Similarly, the initial moments of Sounds of Saturn songs are often simply foundations for lengthy meditations that move far afield of those humble beginnings. “Westerlund #1,” for instance, starts as a tweaking, Brian Eno-esque instrumental before ramping up into a byzantine rock groove straight out of Yes.

“Everything is emptiness … Everything is awake” begins like another epiphany of lazy improvisations and wow-man noodlings, only to have Sounds of Saturn rip up that template with a blast of crunchy heavy metal. (There are additional surprises ahead on this track. Densmore keeps bashing happily along, while Lake and Elias then set about creating a swirling new deliberative vibe.)
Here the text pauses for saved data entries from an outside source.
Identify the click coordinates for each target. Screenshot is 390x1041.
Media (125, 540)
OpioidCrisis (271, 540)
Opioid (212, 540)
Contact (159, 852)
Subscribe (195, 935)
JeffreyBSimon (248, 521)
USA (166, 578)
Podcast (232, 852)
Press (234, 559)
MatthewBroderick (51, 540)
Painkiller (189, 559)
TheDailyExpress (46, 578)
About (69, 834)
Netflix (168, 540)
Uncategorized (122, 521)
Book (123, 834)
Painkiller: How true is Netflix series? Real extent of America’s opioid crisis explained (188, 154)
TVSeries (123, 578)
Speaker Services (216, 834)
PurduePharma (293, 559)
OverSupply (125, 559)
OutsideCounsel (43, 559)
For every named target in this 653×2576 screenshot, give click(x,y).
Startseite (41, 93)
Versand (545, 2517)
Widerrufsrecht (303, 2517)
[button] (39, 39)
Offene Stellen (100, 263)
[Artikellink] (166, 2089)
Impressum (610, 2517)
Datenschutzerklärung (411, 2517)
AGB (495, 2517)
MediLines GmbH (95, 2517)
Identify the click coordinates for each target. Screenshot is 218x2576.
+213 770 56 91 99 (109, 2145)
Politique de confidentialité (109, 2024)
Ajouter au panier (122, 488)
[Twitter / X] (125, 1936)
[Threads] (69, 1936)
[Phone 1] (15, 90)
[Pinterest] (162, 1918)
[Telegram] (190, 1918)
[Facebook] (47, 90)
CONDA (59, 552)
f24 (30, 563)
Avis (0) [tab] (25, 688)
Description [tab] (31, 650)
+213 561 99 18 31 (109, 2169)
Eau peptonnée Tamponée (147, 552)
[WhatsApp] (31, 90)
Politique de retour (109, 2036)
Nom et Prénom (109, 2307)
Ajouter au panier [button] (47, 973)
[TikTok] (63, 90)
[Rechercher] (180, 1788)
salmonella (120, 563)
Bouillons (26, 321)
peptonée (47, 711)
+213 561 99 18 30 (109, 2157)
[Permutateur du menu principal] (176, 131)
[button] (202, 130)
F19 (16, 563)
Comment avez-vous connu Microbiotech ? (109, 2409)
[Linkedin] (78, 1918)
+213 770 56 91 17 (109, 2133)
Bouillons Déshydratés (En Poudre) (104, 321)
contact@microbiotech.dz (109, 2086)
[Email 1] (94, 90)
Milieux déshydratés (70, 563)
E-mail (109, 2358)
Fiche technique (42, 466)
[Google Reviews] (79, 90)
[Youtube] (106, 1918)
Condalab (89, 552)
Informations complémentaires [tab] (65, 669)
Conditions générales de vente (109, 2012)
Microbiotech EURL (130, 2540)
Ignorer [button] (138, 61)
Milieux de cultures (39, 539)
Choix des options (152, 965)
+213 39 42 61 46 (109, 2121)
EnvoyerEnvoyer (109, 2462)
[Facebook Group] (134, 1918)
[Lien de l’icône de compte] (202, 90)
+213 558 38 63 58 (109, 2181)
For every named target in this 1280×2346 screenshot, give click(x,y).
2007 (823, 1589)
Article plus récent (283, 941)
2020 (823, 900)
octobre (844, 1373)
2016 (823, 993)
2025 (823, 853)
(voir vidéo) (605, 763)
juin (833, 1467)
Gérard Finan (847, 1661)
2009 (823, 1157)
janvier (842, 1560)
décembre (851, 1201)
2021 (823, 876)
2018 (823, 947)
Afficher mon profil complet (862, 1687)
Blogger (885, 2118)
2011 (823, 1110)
The title track plays initially like a Summer of Love curio, but band subsequently finds a new vista by redirecting “Mars Via Parachute” into the shag-carpeted improvisational rock cadence favored in the old days by the likes of Santana and pre-Steve Perry-era Journey.

Sounds of Saturn’s ability to blend both genre and structure is borne out of a shared musical empathy. They clearly are having fun together on tracks like “Pitter Patter Footsteps,” which finds Lake exploring an astral high-end on his guitar while Densmore and Elias work in circular patterns behind him. They discover a chirping nirvana midway through, and this pleasant vista allows the trio to trip happily toward the song’s ever-slowing end.

The appropriately titled “Transcendental,” which closes Mars Via Parachute, adds a ghostly archival interview with Albert Einstein, who explains his theory of relativity over a pulsing guitar. Those groundbreaking ideas on equivalence make all the more sense while listening to a band just as intrigued by form as by function. And, yeah, it’s the kind of thing only a hipster doofus would love, just one more fun nerdy addition.

Then Lake heads off into a scorching album-ending guitar solo, blasting Sounds of Saturn back out into the ether.